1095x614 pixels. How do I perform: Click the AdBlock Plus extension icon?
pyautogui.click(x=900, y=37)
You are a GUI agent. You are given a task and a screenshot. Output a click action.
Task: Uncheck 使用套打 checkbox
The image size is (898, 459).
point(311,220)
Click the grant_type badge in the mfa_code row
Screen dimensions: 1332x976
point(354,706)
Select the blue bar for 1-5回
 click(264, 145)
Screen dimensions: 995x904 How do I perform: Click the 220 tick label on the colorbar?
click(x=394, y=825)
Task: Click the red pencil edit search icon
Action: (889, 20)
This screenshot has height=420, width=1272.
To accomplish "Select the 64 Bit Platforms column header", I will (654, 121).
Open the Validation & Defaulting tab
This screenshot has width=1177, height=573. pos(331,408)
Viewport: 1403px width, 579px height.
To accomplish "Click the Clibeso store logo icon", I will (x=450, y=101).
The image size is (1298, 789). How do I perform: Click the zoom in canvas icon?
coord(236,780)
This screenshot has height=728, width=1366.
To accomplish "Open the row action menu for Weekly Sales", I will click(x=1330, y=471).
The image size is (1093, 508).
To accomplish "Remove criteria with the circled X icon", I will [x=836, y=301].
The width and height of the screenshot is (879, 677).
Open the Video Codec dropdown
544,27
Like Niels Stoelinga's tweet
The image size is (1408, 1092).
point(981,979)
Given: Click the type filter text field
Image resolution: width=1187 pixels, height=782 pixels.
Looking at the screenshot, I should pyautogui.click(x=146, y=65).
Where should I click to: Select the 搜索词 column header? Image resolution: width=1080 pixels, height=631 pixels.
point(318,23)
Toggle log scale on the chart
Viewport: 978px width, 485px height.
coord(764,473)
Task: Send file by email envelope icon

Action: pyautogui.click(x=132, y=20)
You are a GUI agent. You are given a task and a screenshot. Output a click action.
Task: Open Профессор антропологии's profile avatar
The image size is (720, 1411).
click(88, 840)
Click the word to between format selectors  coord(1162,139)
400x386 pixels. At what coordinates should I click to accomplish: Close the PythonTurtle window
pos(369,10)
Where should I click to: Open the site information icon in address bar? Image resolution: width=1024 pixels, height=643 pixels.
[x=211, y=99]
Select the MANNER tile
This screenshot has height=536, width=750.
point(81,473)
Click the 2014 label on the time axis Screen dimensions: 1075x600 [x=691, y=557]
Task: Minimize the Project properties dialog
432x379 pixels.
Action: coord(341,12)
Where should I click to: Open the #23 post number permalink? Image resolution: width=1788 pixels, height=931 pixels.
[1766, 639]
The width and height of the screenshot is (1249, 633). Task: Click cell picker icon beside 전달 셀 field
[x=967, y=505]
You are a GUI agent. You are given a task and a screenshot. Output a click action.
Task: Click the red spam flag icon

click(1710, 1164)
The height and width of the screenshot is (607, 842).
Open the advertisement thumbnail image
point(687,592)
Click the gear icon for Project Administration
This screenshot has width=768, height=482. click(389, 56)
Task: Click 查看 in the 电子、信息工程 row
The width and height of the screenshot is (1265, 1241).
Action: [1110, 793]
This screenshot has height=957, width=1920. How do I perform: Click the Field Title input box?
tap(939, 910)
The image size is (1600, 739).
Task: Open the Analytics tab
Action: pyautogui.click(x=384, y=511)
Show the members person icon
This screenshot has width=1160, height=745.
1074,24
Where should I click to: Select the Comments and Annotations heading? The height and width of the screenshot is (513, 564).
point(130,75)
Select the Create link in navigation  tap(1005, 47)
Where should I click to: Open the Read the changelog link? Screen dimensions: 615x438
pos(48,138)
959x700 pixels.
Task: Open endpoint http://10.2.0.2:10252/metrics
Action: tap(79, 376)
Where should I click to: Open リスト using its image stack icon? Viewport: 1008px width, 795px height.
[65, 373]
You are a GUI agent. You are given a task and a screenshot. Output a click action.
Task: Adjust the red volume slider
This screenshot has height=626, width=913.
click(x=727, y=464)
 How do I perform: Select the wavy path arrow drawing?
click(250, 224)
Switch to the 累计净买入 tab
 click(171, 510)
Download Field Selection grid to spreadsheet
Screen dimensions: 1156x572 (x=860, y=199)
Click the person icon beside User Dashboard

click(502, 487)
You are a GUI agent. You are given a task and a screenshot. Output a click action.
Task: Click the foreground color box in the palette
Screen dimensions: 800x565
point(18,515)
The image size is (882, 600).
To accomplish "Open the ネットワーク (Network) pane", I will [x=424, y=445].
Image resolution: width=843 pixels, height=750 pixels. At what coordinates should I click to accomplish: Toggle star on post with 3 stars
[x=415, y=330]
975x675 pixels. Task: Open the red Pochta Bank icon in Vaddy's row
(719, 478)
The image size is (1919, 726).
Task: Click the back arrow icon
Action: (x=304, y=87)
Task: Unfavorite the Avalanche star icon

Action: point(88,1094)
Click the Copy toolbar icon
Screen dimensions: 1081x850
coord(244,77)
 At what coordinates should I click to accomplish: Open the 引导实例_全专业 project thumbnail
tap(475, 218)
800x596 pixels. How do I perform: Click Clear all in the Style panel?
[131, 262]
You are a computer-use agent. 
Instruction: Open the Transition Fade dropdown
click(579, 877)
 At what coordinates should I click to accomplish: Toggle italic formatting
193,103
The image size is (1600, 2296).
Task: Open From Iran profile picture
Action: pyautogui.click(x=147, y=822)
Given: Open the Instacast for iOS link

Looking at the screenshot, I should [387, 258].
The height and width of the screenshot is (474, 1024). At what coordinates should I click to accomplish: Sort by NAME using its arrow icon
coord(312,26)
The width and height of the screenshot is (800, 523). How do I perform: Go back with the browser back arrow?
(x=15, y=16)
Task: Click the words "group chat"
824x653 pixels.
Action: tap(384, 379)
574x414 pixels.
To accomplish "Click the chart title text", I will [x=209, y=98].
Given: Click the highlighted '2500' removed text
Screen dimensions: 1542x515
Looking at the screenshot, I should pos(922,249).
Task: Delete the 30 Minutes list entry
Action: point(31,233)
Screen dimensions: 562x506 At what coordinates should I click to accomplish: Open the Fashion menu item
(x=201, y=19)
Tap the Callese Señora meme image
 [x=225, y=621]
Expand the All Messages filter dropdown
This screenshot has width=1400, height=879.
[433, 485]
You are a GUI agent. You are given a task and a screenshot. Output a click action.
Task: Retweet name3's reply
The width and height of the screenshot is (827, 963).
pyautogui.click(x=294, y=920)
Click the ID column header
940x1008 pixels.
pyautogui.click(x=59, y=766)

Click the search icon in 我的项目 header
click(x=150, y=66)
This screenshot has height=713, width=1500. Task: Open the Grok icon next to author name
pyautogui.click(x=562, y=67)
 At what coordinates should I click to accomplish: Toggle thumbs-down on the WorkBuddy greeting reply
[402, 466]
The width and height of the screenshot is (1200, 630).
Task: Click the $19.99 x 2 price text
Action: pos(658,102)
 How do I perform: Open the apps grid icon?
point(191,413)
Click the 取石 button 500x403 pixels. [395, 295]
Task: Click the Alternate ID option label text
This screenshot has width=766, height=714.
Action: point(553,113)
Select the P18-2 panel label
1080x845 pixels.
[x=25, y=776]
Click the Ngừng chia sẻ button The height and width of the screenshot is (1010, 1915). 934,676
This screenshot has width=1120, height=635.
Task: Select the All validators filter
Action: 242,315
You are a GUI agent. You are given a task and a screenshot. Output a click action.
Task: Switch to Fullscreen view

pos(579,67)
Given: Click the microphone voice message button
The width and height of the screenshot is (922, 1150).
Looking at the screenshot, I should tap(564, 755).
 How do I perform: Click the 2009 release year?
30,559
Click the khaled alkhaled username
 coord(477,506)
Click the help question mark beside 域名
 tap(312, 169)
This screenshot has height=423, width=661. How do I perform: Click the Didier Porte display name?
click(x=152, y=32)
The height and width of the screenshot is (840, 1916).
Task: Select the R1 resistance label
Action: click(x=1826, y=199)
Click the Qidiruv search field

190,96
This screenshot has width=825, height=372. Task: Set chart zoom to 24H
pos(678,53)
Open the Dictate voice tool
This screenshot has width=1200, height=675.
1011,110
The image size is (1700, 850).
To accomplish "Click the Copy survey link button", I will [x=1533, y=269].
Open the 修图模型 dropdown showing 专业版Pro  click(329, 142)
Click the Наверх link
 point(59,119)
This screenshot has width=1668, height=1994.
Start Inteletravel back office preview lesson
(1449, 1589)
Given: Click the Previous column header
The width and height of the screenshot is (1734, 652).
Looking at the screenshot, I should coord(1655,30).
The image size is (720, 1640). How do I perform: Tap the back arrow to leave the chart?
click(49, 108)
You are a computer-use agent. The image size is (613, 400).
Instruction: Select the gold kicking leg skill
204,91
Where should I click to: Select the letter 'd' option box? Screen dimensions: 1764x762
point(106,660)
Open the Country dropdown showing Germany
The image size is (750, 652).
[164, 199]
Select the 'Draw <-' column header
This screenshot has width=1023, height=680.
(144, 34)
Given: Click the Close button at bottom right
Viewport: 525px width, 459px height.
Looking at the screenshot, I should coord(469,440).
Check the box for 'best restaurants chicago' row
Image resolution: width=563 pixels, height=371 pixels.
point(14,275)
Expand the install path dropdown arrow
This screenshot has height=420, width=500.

+-------+

[How to complete this task]: Once you have identified the lines above that contain "voice", copy each of them.

[Finished exercise]:
Given: Click the microphone voice message button
Open the Dictate voice tool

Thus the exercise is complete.